By Gavin Mortimer, Catholic Herald. (photo: Stefan Kunze/Unsplash)
This month France has been severely rattled by what some are calling Christianophobie that has swept over the country.
In the Brittany city of Rennes, the church of Saint Jean Marie Vianney was desecrated, and in Normandy the parish hall of a church was vandalised. A similar fate befell the parish hall of the Saint-Laurent church in Maurepas, south of Paris, while in the middle of the French capital a man carrying a knife entered Saint-Ambroise church just before Mass. Police were swiftly on the scene and no one was hurt in the incident.

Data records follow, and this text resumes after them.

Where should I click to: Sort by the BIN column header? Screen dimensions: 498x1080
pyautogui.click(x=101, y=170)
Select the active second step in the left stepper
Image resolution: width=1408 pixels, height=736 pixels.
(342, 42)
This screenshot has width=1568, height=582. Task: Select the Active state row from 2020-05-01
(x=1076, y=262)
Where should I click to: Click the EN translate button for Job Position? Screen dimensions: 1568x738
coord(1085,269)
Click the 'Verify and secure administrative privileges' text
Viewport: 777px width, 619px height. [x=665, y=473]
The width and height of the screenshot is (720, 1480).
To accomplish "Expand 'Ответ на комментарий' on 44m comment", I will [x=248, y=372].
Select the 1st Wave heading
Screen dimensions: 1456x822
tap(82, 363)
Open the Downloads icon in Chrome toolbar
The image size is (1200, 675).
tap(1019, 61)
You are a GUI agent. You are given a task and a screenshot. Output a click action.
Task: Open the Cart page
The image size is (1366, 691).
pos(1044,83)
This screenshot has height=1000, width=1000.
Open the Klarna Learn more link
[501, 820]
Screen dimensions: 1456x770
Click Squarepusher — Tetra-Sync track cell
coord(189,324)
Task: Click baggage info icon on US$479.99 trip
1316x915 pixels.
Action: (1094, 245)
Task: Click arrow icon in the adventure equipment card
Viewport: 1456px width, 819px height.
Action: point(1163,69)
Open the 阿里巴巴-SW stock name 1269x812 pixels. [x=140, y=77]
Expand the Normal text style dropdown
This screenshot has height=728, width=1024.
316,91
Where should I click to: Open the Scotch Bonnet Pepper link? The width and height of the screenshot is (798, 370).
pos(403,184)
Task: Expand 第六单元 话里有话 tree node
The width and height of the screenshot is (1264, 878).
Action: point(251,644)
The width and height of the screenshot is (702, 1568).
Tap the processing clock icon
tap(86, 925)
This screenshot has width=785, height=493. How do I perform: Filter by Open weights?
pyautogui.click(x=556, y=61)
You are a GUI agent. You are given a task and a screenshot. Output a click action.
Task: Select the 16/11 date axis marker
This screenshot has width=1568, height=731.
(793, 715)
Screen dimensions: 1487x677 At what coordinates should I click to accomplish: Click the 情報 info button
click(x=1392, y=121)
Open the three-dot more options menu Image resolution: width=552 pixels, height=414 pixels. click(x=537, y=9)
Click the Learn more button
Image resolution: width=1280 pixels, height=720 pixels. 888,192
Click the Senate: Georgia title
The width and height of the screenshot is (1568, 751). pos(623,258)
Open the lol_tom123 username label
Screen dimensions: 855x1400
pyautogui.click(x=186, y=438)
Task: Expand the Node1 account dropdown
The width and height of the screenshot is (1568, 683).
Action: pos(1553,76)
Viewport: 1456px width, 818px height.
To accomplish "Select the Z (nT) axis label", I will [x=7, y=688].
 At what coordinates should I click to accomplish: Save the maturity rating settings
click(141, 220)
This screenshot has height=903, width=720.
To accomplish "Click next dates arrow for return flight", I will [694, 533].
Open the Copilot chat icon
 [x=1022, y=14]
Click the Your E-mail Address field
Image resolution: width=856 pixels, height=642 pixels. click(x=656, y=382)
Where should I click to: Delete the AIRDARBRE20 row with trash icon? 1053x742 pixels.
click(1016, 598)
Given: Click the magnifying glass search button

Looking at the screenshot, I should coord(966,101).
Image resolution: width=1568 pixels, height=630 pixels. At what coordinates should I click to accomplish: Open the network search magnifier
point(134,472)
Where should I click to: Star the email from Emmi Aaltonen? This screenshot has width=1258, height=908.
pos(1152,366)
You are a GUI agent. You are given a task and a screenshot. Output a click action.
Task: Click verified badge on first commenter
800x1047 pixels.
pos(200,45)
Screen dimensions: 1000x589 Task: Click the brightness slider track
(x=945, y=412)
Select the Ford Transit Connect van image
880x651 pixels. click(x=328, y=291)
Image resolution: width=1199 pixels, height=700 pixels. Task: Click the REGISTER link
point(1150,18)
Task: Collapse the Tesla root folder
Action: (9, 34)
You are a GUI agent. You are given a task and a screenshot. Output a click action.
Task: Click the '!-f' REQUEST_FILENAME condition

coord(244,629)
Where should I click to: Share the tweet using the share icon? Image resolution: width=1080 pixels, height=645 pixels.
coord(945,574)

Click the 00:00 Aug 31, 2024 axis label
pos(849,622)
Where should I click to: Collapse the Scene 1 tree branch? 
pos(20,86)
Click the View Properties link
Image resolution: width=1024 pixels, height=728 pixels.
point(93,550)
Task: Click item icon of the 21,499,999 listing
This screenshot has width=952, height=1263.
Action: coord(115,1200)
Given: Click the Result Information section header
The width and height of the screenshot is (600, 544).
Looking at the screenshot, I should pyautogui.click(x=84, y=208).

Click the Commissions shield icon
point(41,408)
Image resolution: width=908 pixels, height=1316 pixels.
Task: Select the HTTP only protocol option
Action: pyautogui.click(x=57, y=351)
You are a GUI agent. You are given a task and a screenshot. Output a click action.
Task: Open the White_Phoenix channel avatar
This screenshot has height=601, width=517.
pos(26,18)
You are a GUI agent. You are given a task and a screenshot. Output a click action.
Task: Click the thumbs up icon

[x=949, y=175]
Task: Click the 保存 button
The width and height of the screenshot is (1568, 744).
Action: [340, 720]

In the south of France, a church in Saint-Aygulf was targeted on the night of May 4/5. The tabernacle was ripped off and the Eucharist removed. In a statement, Monseigneur François Touvet of the local diocese, said: “For Christians, this act is a sign of a desire to desecrate what is most dear to Catholic Christians.”
The most disturbing incident occurred last weekend at Avignon, 120 miles west of Saint-Aygulf, at the church of Notre-Dame-de-Bon-Repos. Shortly after Father Laurent Milan had conducted evening Mass, he was confronted by “around ten teenagers or young adults asking if they could enter the church”. They said they were Muslims who wanted to visit a church.
Father Milan welcomed the youths into the church whereupon the trouble started. One of several parishioners who witnessed the disorder told reporters that “one of them started running around, others gathered around the priest, shouting insults”.
The invective was against Jesus and the Catholic religion, and Father Milan was warned: “We’re going to come back and burn down your church.” The mob departed with a cry of “Allah akbar!”
The threat should not be taken lightly. Incidences of arson on Christian places of worship rose by 30 per cent in 2024, up from 38 incidences in 2023 to 50.